--- Problem to work on ---
Write what comes next in the commentary below on government using private partners to deliver public services, starting right after its last sentence.

───── Passage

February 23, 2005
THE ERA OF BETTER GOVERNMENT IS STARTING:
Government for Hire (STEPHEN GOLDSMITH and WILLIAM D. EGGERS, February 21, 2005, The New York Times)
In the past, those of us who wished to limit government's monopoly over public services were content to make the case for greater private delivery and then leave it up to the bureaucrats to figure out how to do it. But not enough attention has been devoted to one of the central policy and management issues of our time: what kinds of systems, organizational structures and skills are needed to operate a government that increasingly orchestrates (rather than owns) resources and purchases (rather than directly provides) services?It must be recognized that involving partners to produce government services places more - not less - responsibility on public officials. It requires them, often with declining resources, to provide more public service than before, but produce less of it themselves. This in turn demands a different set of governmental abilities. It requires public leaders who understand that their job is to produce public value and not merely to manage activities.
This new breed of leadership must recruit managers skilled in negotiation, contract management and risk analysis who will tackle problems unconventionally and focus on results rather than on defending bureaucratic turf. Ultimately, this means fewer people overall at the lower and middle levels, but more highly skilled individuals at the top who are properly paid.
Record baby boomer retirements over the next four years - up to 50 percent in some federal agencies - provide an opportunity to transform the public work force without layoffs. But to attract a new kind of public employee, the government has to change outdated seniority rules, narrow job classifications and archaic hiring practices.
Management must move to center stage. Holding providers accountable and measuring and tracking their performance has to become a core government responsibility that is as important, if not more so, than managing public employees.
Public officials must be careful to retain control of outcomes even while their private partners directly manage services. This requires a delicate balancing act, building in the needed flexibility to enable dynamic change, while not becoming a captive of private vendors.
It's time to put the debate aside.
The size, power, expense and arrogance of government grow unless restrained. I’m not anti-government. But the more we rely on the government to do things for us, the less freedom we have, the less responsibility we take for ourselves and for others, the less potential we achieve. Often best public policy lies with some combination of government, the private sector, and not-for-profit organizations, and more likely at the local level which is closer to problems and better able to come up with solutions.

──────────
───── Data shown

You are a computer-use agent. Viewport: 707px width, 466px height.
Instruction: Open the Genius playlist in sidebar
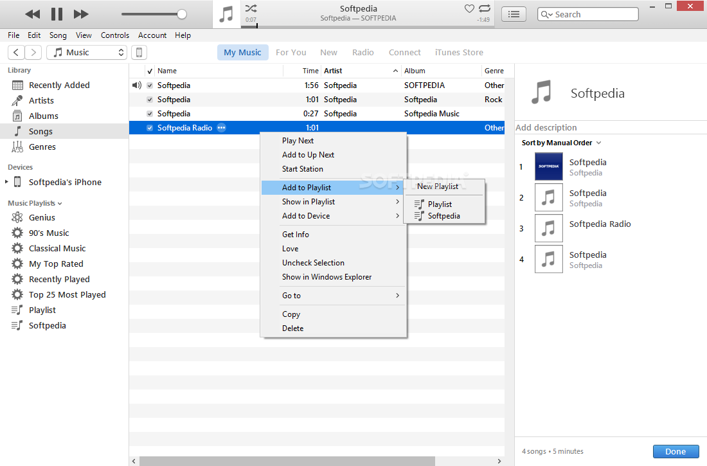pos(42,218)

──────────
───── Data shown

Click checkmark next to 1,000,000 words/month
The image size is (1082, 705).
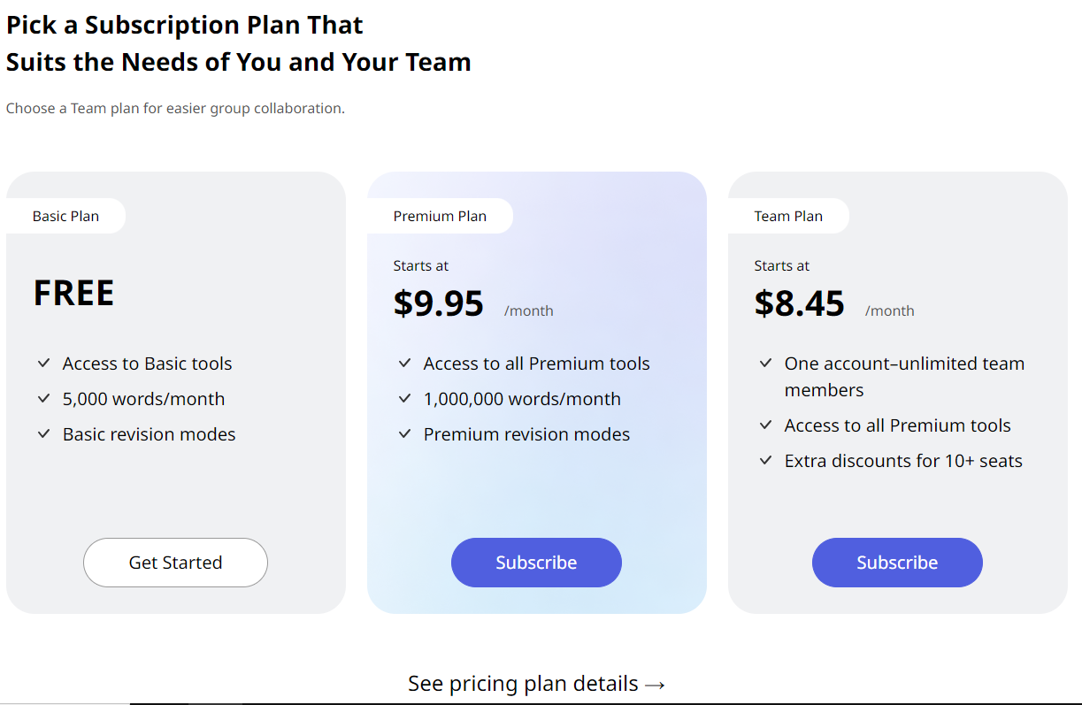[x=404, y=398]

──────────

--- Written response ---
In the words of Daniel Webster, “Human beings will generally exercise power when they can get it, and they will exercise it most undoubtedly in popular governments under pretense of public safety.” C.S. Lewis agreed, “Of all tyrannies, a tyranny that sincerely exercises for the good of its victims may be the most oppressive.” Edmund Burke wrote: “The true danger is when liberty is nibbled away, for expedience and by parts.” And columnist Jonah Goldberg says:
The doctrine of limited government holds that government is, well, limited — that governmental neglect at the federal level is in fact benign. Conservative dogma holds that the people cannot develop the habits of the heart necessary to take care of themselves if they are being taken care of by the government. Moreover, a government that provides services simply because they are demanded is a government that reserves the right to take as much of my property and wealth as it deems necessary to meet the demands of somebody else….We used to believe that since men are not angels, limited government is necessary. Now it seems to be that until men are made into angels — and by our own hand — unlimited government is required. After all, flawed men will make demands on the government when they are hurting and until those flaws and those pains are remedied, their demands must stir the government "to move."… We know from history that every new program creates constituencies who will fight like hell to prevent a final, program-ending, victory.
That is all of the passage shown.